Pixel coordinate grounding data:
Content starts
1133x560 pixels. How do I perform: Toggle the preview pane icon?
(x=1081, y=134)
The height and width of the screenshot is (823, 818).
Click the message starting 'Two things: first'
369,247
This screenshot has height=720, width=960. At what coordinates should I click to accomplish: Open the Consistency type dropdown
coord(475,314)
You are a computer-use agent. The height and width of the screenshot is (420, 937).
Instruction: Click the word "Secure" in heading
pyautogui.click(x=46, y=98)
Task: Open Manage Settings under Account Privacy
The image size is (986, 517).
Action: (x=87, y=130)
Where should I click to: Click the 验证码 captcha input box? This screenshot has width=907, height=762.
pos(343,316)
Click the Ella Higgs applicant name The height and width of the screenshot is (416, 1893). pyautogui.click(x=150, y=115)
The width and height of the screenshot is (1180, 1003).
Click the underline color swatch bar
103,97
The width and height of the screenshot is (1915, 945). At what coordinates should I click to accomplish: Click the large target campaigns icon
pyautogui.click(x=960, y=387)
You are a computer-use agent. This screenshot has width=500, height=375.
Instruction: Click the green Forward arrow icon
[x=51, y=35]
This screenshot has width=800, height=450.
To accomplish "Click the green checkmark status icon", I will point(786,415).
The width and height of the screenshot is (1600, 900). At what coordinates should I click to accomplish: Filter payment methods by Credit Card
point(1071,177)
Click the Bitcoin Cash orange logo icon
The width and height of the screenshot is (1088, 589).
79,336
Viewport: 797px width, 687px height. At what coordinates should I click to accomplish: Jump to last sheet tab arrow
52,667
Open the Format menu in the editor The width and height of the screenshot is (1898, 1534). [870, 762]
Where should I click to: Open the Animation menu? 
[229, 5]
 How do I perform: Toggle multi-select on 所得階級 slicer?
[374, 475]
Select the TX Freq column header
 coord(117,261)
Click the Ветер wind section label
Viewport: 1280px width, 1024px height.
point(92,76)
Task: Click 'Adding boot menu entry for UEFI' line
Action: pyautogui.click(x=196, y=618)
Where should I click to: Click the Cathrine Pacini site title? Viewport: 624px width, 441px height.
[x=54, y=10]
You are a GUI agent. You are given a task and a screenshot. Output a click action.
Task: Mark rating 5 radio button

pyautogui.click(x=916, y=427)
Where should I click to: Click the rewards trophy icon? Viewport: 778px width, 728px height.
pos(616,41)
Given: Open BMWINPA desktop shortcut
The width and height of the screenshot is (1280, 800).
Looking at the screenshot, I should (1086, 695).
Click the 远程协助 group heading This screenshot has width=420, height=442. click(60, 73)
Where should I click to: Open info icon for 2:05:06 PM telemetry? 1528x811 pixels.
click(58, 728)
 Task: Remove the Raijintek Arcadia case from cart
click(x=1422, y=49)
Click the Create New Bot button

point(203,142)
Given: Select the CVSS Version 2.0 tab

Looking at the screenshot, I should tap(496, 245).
Content ends
BRIEF
The answer should be the exact lines running from the line containing "Where should I click to: Open the" to the last line of the entries, with nothing else.

YOUR SOLUTION
Where should I click to: Open the Animation menu? 
[229, 5]
 How do I perform: Toggle multi-select on 所得階級 slicer?
[374, 475]
Select the TX Freq column header
 coord(117,261)
Click the Ветер wind section label
Viewport: 1280px width, 1024px height.
point(92,76)
Task: Click 'Adding boot menu entry for UEFI' line
Action: pyautogui.click(x=196, y=618)
Where should I click to: Click the Cathrine Pacini site title? Viewport: 624px width, 441px height.
[x=54, y=10]
You are a GUI agent. You are given a task and a screenshot. Output a click action.
Task: Mark rating 5 radio button

pyautogui.click(x=916, y=427)
Where should I click to: Click the rewards trophy icon? Viewport: 778px width, 728px height.
pos(616,41)
Given: Open BMWINPA desktop shortcut
The width and height of the screenshot is (1280, 800).
Looking at the screenshot, I should (1086, 695).
Click the 远程协助 group heading This screenshot has width=420, height=442. click(60, 73)
Where should I click to: Open info icon for 2:05:06 PM telemetry? 1528x811 pixels.
click(58, 728)
 Task: Remove the Raijintek Arcadia case from cart
click(x=1422, y=49)
Click the Create New Bot button

point(203,142)
Given: Select the CVSS Version 2.0 tab

Looking at the screenshot, I should tap(496, 245).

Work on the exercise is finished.